OBJECTIF 1: Dans les lignes de données ci-dessous, recopiez à l'identique tout ce qui va de la ligne contenant « Click the Copy (复制) ribbon icon » jusqu'à celle contenant « pyautogui.click(x=76, y=70) », ces deux lignes comprises. Laissez les images hors de votre réponse.

EXTRAIT:
--- --- ---
CÉRÉALES GRILLÉES. — POURQUOI RECHERCHE-T-ON LES ALIMENTS GRILLÉS ?


Aux époques primitives, avant l'invention du pain, existaient ensemble, comme préparations alimentaires : 1° les décoctions (soupes) des différentes sortes, en y comprenant les soupes de céréales ; 2° les aliments grillés, y compris les céréales grillées ; 3° les bouillies ; 4° enfin les galettes soit rôties soit cuites au four.

Mais la préhistoire nous a laissé peu de renseignements sur les aliments grillés. On possède des grains de froment et d'orge carbonisés provenant de la station néolithique de Butmir, près de Serajewo et qui semblent avoir été soumis à un grillage lent. A cette époque on connaissait donc déjà les avantages du grillage. Chez divers peuples l'usage de la nourriture grillée existe encore, sinon comme aliment usuel, du moins dans certaines coutumes, par exemple dans les coutumes relatives à la naissance ou au mariage. Actuellement encore les Albanais mangent du malt grillé d'orge et de froment, qu'ils mettent dans leur bouche tout simplement avec la main[1].
--- --- ---
DONNÉES FOURNIES:
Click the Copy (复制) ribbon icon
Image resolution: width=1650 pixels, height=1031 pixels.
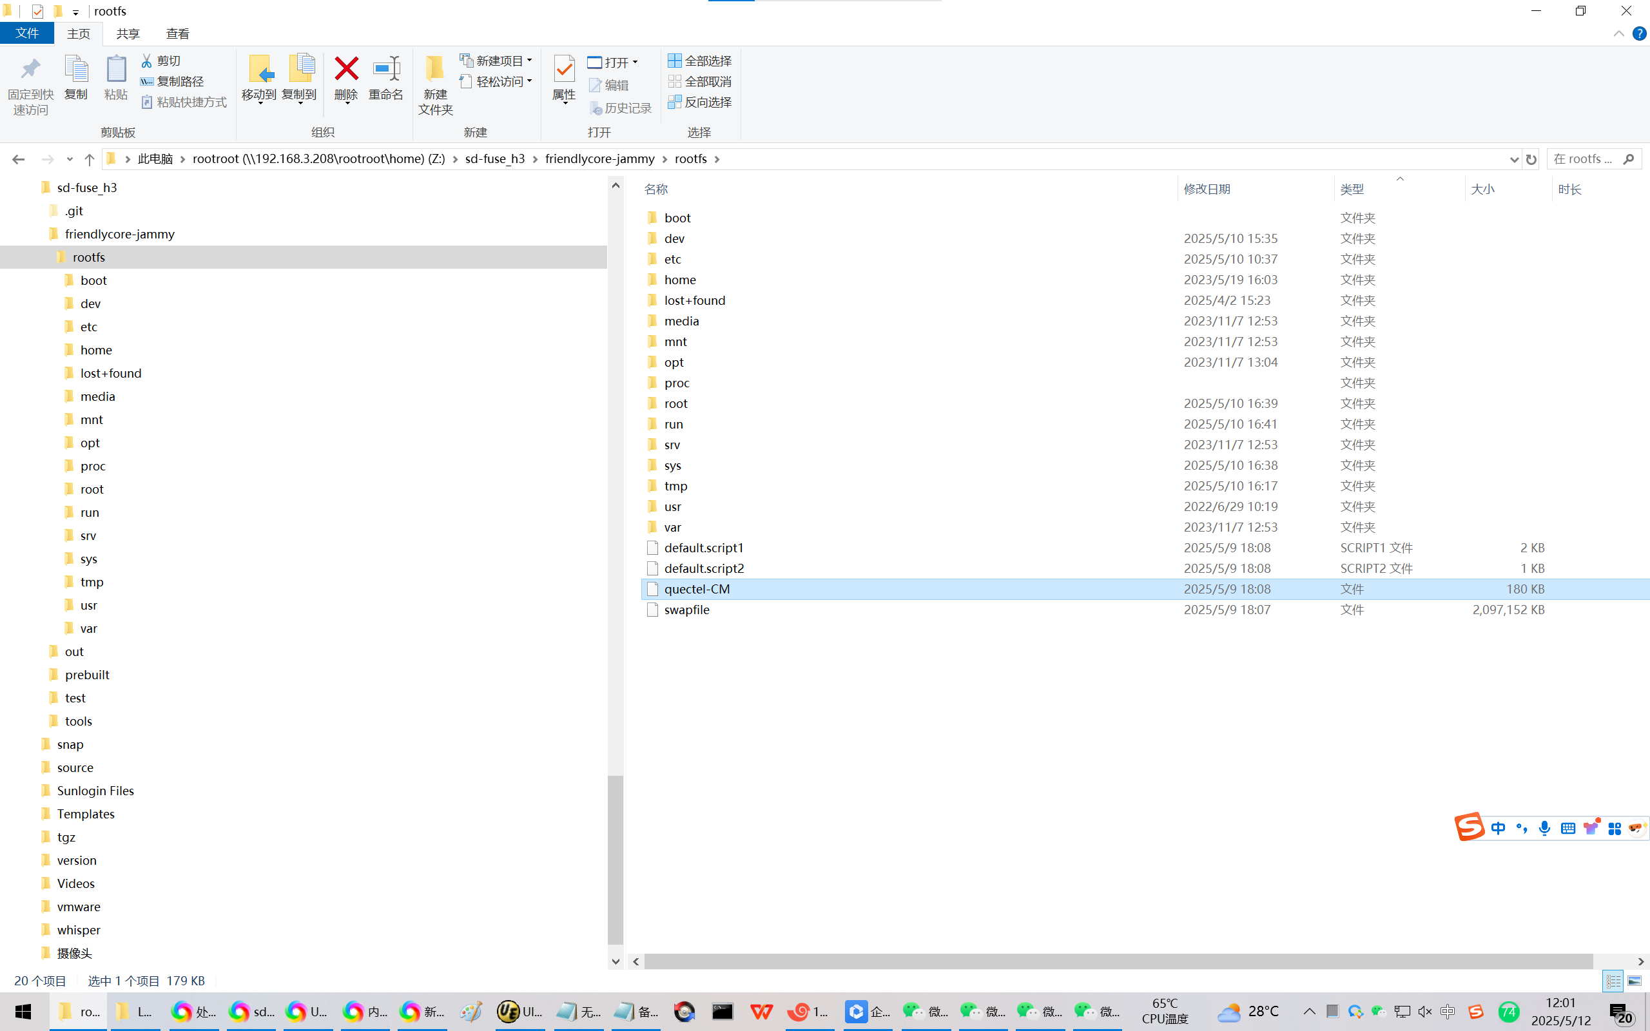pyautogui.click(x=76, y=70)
--- --- ---
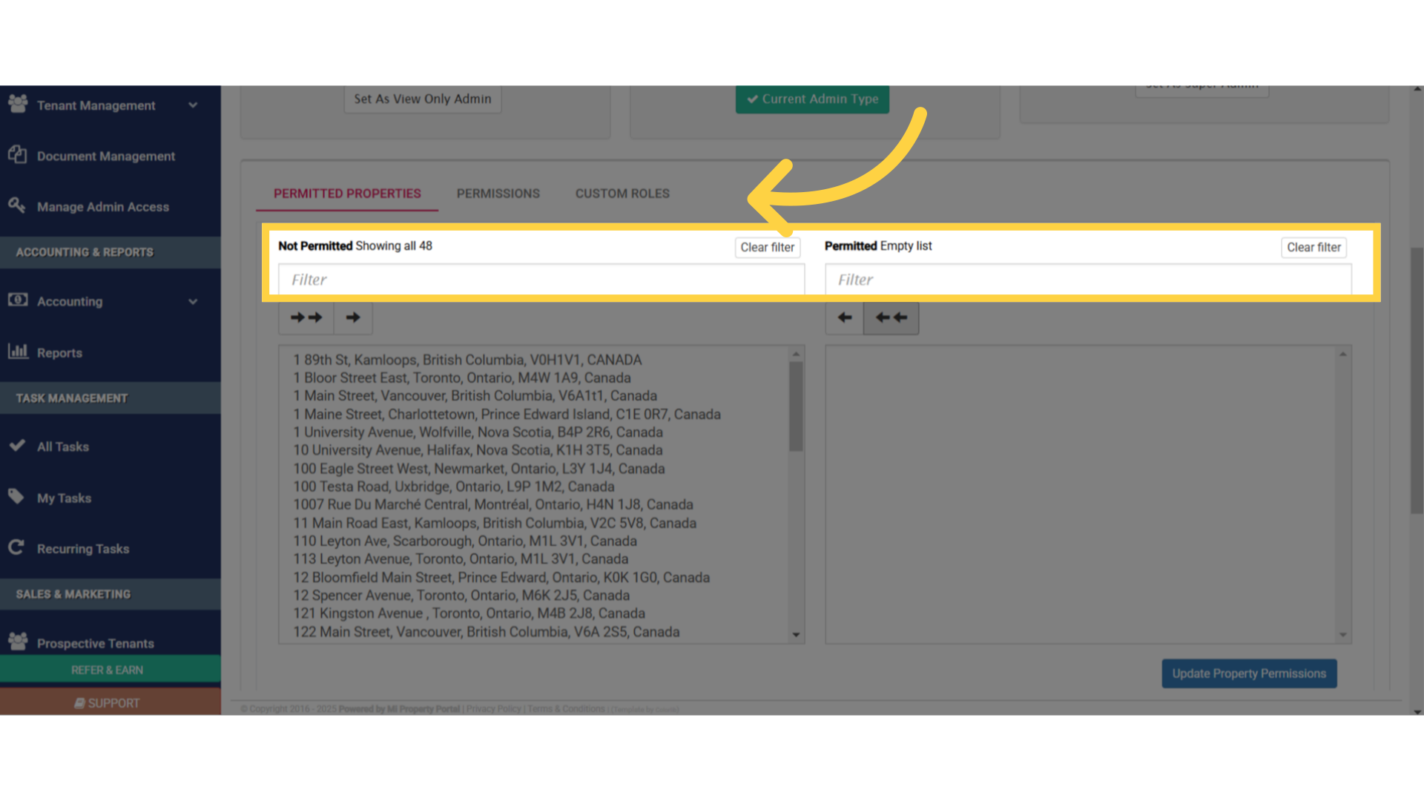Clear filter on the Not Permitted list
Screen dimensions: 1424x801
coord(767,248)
--- --- ---
OBJECTIF 2: Selon l'extrait sur les céréales grillées, que mangent encore aujourd'hui les Albanais ?

CORRIGÉ 1:
Click the Copy (复制) ribbon icon
Image resolution: width=1650 pixels, height=1031 pixels.
pyautogui.click(x=76, y=70)

CORRIGÉ 2: Du malt grillé d'orge et de froment.